A custom sample granulation app designed by Aphex Twin
A custom sample smashing/re-aggregating app designed by Aphex Twin
*Basic concept*
Samplebrain chops samples up into a 'brain' of interconnected small
samples (blocks) connected into a network by similarity. It reads a
target sample, chops it up into blocks in the same way, and tries to
match each one with one of the sample blocks in it's brain to play in
realtime.
This, in theory, allows you to interpret one type of sound with
another.
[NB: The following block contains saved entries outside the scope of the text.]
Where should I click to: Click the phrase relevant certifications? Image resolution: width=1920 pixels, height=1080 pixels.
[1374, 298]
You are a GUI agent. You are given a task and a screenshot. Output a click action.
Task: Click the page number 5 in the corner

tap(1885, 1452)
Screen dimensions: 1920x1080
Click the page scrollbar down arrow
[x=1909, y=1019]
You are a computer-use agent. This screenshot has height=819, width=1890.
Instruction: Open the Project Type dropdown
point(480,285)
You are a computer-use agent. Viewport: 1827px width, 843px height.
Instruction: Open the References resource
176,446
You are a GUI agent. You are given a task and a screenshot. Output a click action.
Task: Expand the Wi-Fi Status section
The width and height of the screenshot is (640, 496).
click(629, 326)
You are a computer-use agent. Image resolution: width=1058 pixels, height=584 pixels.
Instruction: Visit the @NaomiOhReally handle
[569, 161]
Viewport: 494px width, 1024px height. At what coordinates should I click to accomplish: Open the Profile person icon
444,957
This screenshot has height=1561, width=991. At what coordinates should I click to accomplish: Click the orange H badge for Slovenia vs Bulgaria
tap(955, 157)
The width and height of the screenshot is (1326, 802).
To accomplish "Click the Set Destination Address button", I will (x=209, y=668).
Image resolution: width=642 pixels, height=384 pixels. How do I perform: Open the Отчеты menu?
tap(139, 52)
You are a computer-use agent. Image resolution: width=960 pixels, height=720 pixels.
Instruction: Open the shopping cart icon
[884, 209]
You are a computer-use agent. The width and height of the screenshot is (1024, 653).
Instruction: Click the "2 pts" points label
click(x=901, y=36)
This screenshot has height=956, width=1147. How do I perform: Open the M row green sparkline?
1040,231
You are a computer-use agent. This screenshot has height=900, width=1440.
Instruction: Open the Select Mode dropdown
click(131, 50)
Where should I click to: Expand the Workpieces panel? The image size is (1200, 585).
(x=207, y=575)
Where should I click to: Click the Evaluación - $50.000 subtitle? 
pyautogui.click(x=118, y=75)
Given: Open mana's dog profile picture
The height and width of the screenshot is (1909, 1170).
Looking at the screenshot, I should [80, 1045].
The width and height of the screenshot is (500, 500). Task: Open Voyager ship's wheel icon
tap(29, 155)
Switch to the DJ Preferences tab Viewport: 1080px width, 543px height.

We gradually added more and more controls until it became
slightly out of control and difficult to explain.
Quick start:
1. Load a bunch of samples into the brain
2. Click (re)generate brain
3. Load a loop sample into the target
4. Click (re)generate target
5. Press play
## Manual
Brain tweaks:
These settings control how the block search works.
### fft / mfcc
Choose whether to search using FFT (raw frequency analysis) or MFCC
(Mel-frequency cepstral coefficients) which are higher order paramters
that attempt to model perception of sound. MFCC is usually a bit
better, but it depends on what you are doing, you can blend between
them to use a mix. Setting this to 0% or 100% switches off the other
search option, so is a bit more CPU friendly.
### freq & dynamics / freq only
Search using both frequency (pitch) and dynamics (volume changes over
time), or only frequency - which uses normalised blocks. Generally you
want the first option.
### fft subsection
When using FFT mode you can select a subrange of the (100) frequency
bins to use for scoring potential blocks, potentially allowing you to
target a specific frequency range. Not terribly useful in practice.
### novelty
One thing that tends to happen is that the same block or set of blocks
can be overused if there isn't enough variation in the brain
blocks. Sometimes we want to bias the selection against reuse, so
novelty biases the selection away from similarity - if you turn it all
the way up it will ignore the target completely and just play the
least used ones in some odd semi-random order.
### boredom
This increases the speed at which novelty wears off, creating a wider
spread of possible blocks. Not quite clear exactly why this is
different to increasing novelty, but it sounds different.
### stickyness
If the error is under this threshold, play the next block in the brain
rather than the closest. This will have the effect of elongating
chunks of brain samples that you hear.
### search stretch
Repeats blocks in the target a fixed amount, like a simple timestretch
- in synaptic mode this gives the system repeated attempts to find a
closer match.
### algorithm
* basic
Searches all samples in the brain, and uses the closest match.
* reversed
Searches all samples in the brain, and uses the least closest
match. In practice this needs work, as it tends to select silent or
very quiet blocks.
* synaptic
As brains get larger, we get more blocks, and they get slower to
search. This mode provides a constant search time over arbitrarily
huge brains. When generating the brains we connect them together into
a network via similarity (via connections called synapses). We keep a
position in the network and only search the nearby blocks - this
assumes that sounds tend to change gradually, or at least more
gradually than the small block lengths.
* slide
Similar to synaptic but if we can't find a close enough match (based
on synaptic slide error) we stretch the target, repeating blocks until
we land on a block that is close enough. This mode warps the timing of
the target.
### num synapses
How many connections to check in synaptic or slide mode.
### synaptic slide error
The acceptable error to consider a block as "close enought" in slide mode.
## Target sound:
These settings control how the target sound is broken up into blocks.
### load target
Load a target sound to try and match
### block size
The size of the blocks in samples. This does not need to match the
brain block size, but it probably should.
### block overlap
Percentage overlap in blocks.
### window shape
The shape of the window - "dodgy" is actually box.
### (re)generate blocks
Compute the target blocks.
### use mic input
Attempts to stream blocks live from the microphone. I think this is
broken at present.
## Mix:
These are settings that happen after the search.
### autotune
Attempt to pitch bend the chosen brain block to better match the target.
### normalised
Mix in normalised brain blocks - removing all dynamics. Might work
with frequency only search.
### brain / target
Mix in the target blocks to the output - for cheating, or testing purposes.
### stereo mode
Run everything once for left and again for right speaker.
## Brain contents
These settings allow you to build a brain of samples, and switch in
and out specific samples during playback.
### all/none
You can select which samples to use without regenerating the
brain. This selects all or none of the samples.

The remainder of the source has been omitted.